## GOAL OF THE EXERCISE
Each record should appear again in the response exactly as it does in the original.

## GIVEN RECORDS

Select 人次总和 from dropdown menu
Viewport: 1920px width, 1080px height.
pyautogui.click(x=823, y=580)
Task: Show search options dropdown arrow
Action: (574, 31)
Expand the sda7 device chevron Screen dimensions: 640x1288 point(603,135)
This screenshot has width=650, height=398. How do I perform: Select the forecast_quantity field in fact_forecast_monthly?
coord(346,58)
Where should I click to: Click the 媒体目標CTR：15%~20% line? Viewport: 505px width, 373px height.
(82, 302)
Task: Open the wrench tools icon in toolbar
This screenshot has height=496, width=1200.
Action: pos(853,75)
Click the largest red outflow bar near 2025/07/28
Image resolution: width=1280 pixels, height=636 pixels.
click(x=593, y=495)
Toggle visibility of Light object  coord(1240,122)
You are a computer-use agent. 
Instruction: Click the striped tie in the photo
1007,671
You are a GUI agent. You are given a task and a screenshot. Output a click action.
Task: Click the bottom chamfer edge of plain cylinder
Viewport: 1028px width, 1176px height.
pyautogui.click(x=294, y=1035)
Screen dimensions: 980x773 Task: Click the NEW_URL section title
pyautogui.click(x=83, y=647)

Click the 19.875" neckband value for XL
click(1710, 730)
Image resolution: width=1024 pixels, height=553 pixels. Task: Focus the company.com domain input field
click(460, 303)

## ANSWER BELOW
Select 人次总和 from dropdown menu
Viewport: 1920px width, 1080px height.
pyautogui.click(x=823, y=580)
Task: Show search options dropdown arrow
Action: (574, 31)
Expand the sda7 device chevron Screen dimensions: 640x1288 point(603,135)
This screenshot has width=650, height=398. How do I perform: Select the forecast_quantity field in fact_forecast_monthly?
coord(346,58)
Where should I click to: Click the 媒体目標CTR：15%~20% line? Viewport: 505px width, 373px height.
(82, 302)
Task: Open the wrench tools icon in toolbar
This screenshot has height=496, width=1200.
Action: pos(853,75)
Click the largest red outflow bar near 2025/07/28
Image resolution: width=1280 pixels, height=636 pixels.
click(x=593, y=495)
Toggle visibility of Light object  coord(1240,122)
You are a computer-use agent. 
Instruction: Click the striped tie in the photo
1007,671
You are a GUI agent. You are given a task and a screenshot. Output a click action.
Task: Click the bottom chamfer edge of plain cylinder
Viewport: 1028px width, 1176px height.
pyautogui.click(x=294, y=1035)
Screen dimensions: 980x773 Task: Click the NEW_URL section title
pyautogui.click(x=83, y=647)

Click the 19.875" neckband value for XL
click(1710, 730)
Image resolution: width=1024 pixels, height=553 pixels. Task: Focus the company.com domain input field
click(460, 303)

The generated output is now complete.